Details
Description
Hello,
It seems that duplex network connector does not get reconnected properly after network failure and causes messages to be lost. Issue is similar to https://issues.jboss.org/browse/MB-385 and https://issues.apache.org/jira/browse/AMQ-1973.
Below is my description how to reproduce the issue - I could probably create JUnit test, but I'm unsure how to do this.
Setup
Lets assume that we have two hosts: hostA (192.168.0.1) and hostB (192.168.0.2).
hostA
Run brokerA with default configuration, which comes from installation package.
hostB
Run brokerB either embedded or standalone - I'm using embedded with following code:
BrokerService broker = new BrokerService(); NetworkConnector connector = broker.addNetworkConnector("static:(failover:tcp://192.168.0.1:61616?wireFormat.maxInactivityDuration=18000000)"); connector.setDuplex(true); connector.setConduitSubscriptions(false);
Startup
In brokerA log you should see following:
INFO | Connector vm://brokerA started
INFO | Started responder end of duplex bridge NC@ID:hostA-34744-1421847312144-0:1
INFO | Network connection between vm://brokerA#0 and tcp:///192.168.0.2:65463@61616 (brokerB) has been established.

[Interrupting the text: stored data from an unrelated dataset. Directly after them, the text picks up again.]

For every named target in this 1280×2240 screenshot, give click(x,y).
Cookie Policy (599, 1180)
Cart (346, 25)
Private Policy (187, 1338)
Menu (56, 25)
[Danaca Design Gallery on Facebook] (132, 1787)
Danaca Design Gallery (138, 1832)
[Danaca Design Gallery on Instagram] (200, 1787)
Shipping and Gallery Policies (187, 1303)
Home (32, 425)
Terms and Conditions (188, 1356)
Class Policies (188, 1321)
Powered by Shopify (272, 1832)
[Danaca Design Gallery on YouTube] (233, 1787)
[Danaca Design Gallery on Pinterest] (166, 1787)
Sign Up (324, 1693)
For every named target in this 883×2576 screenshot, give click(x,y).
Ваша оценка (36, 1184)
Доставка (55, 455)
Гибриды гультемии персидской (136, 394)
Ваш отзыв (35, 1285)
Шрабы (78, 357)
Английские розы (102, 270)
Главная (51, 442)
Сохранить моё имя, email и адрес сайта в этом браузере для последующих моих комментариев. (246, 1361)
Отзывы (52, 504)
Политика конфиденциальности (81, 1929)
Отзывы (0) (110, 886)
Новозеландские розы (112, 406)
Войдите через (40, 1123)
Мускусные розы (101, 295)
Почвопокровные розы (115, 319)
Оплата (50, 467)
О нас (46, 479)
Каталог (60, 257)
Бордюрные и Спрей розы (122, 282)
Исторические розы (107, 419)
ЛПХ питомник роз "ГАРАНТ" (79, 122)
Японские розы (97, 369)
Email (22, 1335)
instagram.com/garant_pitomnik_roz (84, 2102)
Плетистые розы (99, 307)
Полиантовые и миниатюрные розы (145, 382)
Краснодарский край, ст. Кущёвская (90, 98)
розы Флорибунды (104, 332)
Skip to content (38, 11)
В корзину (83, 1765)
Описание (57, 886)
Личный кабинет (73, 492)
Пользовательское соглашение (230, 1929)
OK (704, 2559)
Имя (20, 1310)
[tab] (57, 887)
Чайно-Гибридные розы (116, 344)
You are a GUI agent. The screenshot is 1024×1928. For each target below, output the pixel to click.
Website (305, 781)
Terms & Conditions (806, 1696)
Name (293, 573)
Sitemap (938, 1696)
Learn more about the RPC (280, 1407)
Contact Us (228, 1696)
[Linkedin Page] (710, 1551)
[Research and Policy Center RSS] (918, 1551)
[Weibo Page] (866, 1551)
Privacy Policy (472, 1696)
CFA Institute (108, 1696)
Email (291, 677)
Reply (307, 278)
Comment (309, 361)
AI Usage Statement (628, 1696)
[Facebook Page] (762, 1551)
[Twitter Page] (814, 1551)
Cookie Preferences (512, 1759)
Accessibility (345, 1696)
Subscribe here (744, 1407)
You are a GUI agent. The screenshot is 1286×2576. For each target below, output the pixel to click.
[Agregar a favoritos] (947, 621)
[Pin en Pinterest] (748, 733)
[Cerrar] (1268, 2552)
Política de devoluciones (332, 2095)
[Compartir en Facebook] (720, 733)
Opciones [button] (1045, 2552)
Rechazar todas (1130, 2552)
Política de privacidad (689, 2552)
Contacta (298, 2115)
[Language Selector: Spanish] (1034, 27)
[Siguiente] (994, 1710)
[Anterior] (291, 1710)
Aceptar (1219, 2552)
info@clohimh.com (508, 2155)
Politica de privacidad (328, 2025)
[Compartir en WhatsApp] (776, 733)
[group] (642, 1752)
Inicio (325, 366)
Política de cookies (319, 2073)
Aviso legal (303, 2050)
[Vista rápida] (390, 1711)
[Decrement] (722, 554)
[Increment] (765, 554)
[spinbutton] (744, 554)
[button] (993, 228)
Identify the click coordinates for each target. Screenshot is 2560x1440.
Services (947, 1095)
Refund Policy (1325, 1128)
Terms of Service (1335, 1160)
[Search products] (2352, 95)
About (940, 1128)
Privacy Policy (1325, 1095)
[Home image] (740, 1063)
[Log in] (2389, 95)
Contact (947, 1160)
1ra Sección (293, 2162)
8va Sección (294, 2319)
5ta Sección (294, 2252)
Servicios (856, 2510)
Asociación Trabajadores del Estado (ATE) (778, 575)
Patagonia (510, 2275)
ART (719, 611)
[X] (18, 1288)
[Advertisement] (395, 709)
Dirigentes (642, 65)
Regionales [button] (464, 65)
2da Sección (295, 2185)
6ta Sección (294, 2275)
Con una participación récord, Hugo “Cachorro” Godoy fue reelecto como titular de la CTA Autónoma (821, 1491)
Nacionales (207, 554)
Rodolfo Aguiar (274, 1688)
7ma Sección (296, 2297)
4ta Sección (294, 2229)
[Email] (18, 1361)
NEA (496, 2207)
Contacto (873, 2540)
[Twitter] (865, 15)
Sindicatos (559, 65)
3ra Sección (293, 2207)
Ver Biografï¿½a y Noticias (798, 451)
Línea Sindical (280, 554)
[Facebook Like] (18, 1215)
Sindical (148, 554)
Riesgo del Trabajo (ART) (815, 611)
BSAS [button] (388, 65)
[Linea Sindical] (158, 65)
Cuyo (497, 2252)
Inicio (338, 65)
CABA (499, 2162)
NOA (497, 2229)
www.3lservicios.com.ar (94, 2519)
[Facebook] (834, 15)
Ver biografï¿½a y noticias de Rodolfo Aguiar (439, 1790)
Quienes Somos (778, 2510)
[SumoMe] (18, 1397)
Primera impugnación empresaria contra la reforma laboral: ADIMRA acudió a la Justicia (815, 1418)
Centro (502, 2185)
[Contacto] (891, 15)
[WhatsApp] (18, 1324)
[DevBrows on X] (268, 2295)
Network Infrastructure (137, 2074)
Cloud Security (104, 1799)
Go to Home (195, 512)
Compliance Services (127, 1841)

In brokerB log you should see following
2015-01-21 14:35:12,824 INFO triggerStartAsyncNetworkBridgeCreation: remoteBroker=unconnected, localBroker= vm://brokerB#0 org.apache.activemq.network.DemandForwardingBridgeSupport - Network connection between vm://brokerB#0 and tcp://192.168.0.1:61616?wireFormat.maxInactivityDuration=18000000 (brokerA) has been established.
Test
On hostB run command to simulate network failure:
iptables -I OUTPUT -d 192.168.0.1 -p tcp --dport 61616 -j REJECT --reject-with=icmp-host-unreachable
Wait until you get on brokerB:
2015-01-21 14:51:52,735 WARN [ActiveMQ InactivityMonitor Worker] org.apache.activemq.transport.failover.FailoverTransport - Transport (tcp://192.168.0.1:61616) failed, reason: org.apache.activemq.transport.InactivityIOException: Channel was inactive for too (>30000) long: tcp://192.168.0.1:61616, attempting to automatically reconnect
and on brokerA:
WARN | Network connection between vm://brokerA#0 and tcp:///192.168.0.2:65463@61616 shutdown due to a remote error: org.
pache.activemq.transport.InactivityIOException: Channel was inactive for too (>30000) long: tcp://192.168.0.2:65463
INFO | Connector vm://brokerA stopped
INFO | brokerA bridge to brokerB stopped
On hostB simulate network back to normal:
iptables -D OUTPUT -d 192.168.0.1 -p tcp --dport 61616 -j REJECT --reject-with=icmp-host-unreachable
Outcome and summary
In brokerB log you should see following:
2015-01-21 14:52:03,588 INFO [ActiveMQ Task-3] org.apache.activemq.transport.failover.FailoverTransport - Successfully reconnected to tcp://192.168.0.1:61616?wireFormat.maxInactivityDuration=18000000
On brokerA there is no sign of restarting responder end of duplex bridge. Consumers connected to brokerA can't receive messages sent to brokerB.